Exercise goal =
Please copy out the lines in the entries that contain "computer".

[Data records]
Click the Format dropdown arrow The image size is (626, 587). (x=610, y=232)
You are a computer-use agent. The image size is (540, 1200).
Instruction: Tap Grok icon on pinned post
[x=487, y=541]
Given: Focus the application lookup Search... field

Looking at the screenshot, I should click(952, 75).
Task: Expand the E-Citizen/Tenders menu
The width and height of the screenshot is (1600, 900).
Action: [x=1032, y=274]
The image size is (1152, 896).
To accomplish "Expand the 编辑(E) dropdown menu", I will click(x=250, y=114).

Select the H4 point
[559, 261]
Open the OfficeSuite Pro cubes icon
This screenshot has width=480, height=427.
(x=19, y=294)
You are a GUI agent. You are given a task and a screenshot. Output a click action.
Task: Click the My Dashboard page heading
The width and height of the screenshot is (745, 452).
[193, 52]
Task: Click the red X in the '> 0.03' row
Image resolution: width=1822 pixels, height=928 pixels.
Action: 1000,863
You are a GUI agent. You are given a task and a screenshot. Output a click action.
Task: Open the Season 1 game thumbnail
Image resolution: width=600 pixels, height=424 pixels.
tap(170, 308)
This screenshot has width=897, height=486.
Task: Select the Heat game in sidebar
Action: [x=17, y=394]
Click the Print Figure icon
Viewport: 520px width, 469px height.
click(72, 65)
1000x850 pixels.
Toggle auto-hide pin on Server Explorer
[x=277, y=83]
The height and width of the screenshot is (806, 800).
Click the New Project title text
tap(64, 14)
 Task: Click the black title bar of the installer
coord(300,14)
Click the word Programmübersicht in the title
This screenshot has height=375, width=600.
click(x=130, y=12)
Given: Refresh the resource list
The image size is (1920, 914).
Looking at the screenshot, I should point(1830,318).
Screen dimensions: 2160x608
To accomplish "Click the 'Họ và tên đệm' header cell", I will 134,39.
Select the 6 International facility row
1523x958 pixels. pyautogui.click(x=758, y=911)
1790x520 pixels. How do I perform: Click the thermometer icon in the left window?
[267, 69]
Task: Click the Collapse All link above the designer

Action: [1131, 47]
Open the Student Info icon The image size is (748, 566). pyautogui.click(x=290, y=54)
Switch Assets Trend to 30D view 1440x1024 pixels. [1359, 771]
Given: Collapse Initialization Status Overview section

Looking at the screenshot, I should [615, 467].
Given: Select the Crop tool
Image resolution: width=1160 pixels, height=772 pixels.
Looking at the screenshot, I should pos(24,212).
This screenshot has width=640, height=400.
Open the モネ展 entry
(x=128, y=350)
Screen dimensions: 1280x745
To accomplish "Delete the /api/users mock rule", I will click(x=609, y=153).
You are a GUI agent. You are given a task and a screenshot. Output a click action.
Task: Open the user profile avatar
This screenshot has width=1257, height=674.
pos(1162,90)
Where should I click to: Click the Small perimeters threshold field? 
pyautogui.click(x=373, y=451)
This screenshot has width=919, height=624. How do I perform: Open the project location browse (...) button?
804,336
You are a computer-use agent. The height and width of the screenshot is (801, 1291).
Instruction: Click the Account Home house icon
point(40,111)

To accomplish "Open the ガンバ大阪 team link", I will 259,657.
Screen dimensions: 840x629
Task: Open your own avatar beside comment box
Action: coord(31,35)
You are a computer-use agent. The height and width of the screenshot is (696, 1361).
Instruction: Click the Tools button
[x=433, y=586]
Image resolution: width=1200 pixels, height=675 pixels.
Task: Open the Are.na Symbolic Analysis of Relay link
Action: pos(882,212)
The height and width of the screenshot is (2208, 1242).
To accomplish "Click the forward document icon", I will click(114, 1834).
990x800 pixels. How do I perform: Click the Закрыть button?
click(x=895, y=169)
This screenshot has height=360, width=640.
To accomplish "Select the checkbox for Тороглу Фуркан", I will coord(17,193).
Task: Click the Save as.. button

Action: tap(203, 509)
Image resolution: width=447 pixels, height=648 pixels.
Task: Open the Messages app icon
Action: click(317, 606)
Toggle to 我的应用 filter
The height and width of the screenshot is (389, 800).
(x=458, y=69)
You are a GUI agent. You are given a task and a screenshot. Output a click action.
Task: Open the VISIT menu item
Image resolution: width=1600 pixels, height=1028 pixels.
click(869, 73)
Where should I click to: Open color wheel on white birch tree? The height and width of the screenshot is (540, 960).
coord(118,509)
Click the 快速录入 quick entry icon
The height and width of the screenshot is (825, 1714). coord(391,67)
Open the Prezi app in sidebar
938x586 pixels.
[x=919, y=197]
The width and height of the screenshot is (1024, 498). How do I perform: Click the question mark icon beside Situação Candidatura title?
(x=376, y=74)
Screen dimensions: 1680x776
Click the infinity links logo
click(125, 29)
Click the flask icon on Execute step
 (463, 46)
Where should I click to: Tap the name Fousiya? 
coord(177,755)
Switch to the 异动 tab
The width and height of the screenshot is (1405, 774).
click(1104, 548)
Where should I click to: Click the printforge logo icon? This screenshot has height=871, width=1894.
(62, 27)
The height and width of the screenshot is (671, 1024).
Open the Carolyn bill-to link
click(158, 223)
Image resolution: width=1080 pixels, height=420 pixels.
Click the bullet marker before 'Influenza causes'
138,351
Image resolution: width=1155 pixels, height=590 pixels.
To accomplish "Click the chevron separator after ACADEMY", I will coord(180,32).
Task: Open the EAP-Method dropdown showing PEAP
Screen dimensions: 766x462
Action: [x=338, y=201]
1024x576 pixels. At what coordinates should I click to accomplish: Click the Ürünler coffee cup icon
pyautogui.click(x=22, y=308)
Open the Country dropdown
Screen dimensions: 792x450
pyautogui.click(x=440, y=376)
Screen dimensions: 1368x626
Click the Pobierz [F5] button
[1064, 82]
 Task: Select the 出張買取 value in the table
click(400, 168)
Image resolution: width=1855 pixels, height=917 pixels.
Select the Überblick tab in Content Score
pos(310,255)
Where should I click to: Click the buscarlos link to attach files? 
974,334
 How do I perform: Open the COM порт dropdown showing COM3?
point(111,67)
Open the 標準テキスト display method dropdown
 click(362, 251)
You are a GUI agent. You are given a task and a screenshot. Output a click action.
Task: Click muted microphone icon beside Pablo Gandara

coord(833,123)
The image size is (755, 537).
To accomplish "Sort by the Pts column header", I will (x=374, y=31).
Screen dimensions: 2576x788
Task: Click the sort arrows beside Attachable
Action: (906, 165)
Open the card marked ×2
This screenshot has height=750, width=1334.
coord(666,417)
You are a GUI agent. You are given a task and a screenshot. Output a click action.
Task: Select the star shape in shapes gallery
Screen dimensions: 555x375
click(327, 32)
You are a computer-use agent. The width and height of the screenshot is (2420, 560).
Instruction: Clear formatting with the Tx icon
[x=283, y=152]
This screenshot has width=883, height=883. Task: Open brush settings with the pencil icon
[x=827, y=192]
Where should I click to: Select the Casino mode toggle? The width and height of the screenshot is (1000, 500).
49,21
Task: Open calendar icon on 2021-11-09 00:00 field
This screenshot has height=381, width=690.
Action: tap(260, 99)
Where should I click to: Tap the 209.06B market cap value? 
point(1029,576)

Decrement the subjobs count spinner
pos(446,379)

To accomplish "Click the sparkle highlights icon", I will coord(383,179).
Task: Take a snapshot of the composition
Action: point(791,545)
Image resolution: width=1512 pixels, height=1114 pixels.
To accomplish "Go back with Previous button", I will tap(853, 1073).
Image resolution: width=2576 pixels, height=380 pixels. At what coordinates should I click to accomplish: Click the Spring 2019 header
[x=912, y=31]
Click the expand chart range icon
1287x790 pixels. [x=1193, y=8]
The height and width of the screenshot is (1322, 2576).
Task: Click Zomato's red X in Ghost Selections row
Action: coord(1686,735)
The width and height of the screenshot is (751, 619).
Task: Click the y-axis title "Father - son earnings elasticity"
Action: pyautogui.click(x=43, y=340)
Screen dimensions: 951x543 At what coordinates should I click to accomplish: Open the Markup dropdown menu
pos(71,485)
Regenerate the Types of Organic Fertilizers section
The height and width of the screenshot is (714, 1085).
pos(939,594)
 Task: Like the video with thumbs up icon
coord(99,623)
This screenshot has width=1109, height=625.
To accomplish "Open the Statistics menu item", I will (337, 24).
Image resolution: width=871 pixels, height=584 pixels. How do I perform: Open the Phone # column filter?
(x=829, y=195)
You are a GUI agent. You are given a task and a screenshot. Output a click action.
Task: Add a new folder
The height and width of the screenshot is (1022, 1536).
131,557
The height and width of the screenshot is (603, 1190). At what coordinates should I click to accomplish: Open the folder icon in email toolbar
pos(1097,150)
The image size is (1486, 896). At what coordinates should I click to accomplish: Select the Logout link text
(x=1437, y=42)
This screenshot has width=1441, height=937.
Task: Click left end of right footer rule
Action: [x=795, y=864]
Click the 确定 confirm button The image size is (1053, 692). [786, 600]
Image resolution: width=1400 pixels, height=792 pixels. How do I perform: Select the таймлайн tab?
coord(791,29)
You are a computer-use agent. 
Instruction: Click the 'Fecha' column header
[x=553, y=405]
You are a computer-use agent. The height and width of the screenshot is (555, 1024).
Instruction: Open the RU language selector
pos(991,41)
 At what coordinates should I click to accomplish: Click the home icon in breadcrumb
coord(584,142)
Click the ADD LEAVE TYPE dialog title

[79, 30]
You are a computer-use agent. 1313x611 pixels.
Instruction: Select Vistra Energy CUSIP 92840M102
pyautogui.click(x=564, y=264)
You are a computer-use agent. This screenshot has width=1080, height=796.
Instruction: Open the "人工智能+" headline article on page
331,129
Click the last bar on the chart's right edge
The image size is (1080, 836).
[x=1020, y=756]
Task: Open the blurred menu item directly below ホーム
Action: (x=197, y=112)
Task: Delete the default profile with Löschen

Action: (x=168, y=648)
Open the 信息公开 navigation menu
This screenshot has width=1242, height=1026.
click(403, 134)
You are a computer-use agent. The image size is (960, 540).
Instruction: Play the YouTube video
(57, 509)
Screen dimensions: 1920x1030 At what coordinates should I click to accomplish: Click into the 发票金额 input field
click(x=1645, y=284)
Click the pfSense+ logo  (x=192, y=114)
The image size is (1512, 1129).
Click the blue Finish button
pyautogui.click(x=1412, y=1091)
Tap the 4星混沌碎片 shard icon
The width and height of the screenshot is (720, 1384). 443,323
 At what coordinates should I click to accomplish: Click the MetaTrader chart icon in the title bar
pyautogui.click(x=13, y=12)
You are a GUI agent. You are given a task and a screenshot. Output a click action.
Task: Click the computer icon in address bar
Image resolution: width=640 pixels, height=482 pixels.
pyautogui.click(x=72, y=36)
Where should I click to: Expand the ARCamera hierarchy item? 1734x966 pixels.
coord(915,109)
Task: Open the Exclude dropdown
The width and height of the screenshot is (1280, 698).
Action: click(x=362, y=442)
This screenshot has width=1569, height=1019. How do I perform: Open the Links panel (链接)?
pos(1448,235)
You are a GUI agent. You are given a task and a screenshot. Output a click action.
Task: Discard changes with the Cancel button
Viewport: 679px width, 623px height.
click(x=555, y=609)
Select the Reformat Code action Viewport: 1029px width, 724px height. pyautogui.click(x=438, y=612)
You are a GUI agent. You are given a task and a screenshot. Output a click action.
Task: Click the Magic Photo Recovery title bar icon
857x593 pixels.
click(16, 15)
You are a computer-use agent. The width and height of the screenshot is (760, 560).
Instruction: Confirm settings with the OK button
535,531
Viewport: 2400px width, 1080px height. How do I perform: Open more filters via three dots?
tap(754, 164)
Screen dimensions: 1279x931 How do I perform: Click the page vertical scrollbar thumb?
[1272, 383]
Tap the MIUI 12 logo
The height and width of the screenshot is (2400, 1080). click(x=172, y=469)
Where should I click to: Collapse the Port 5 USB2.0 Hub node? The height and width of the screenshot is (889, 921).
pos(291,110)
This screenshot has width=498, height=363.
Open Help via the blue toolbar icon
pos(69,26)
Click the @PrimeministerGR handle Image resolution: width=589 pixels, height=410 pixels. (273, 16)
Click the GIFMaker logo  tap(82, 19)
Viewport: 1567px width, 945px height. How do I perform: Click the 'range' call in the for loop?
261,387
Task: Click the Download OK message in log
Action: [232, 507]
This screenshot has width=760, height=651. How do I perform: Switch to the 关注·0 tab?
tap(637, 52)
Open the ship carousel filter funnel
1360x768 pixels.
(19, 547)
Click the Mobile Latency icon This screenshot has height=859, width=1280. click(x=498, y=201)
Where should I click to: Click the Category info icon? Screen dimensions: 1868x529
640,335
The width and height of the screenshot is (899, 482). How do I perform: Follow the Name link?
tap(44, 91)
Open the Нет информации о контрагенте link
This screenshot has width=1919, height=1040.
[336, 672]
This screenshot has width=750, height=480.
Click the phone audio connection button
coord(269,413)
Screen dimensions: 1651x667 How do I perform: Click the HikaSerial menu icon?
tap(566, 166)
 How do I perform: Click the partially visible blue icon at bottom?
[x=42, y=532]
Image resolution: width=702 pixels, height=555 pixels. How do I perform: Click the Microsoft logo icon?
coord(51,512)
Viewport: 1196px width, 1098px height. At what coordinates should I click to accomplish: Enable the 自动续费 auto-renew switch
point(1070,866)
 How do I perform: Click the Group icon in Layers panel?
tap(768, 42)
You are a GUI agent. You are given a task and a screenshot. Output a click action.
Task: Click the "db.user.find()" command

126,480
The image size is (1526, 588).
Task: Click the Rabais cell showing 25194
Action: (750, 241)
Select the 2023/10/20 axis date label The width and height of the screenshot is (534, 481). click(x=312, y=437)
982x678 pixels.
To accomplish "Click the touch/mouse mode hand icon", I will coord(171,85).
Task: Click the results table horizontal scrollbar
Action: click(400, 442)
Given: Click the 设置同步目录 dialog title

Result of this task =
You are a computer-use agent. The image size is (540, 1200).
You are a computer-use agent. The height and width of the screenshot is (801, 1291).
You are a computer-use agent. The height and width of the screenshot is (696, 1361).
You are a computer-use agent. The width and height of the screenshot is (2420, 560).
You are a computer-use agent. 
You are a computer-use agent. The height and width of the screenshot is (555, 1024).
You are a computer-use agent. 1313x611 pixels.
You are a computer-use agent. This screenshot has width=1080, height=796.
You are a computer-use agent. The image size is (960, 540).
Task: Click the computer icon in address bar
You are a computer-use agent. The width and height of the screenshot is (760, 560).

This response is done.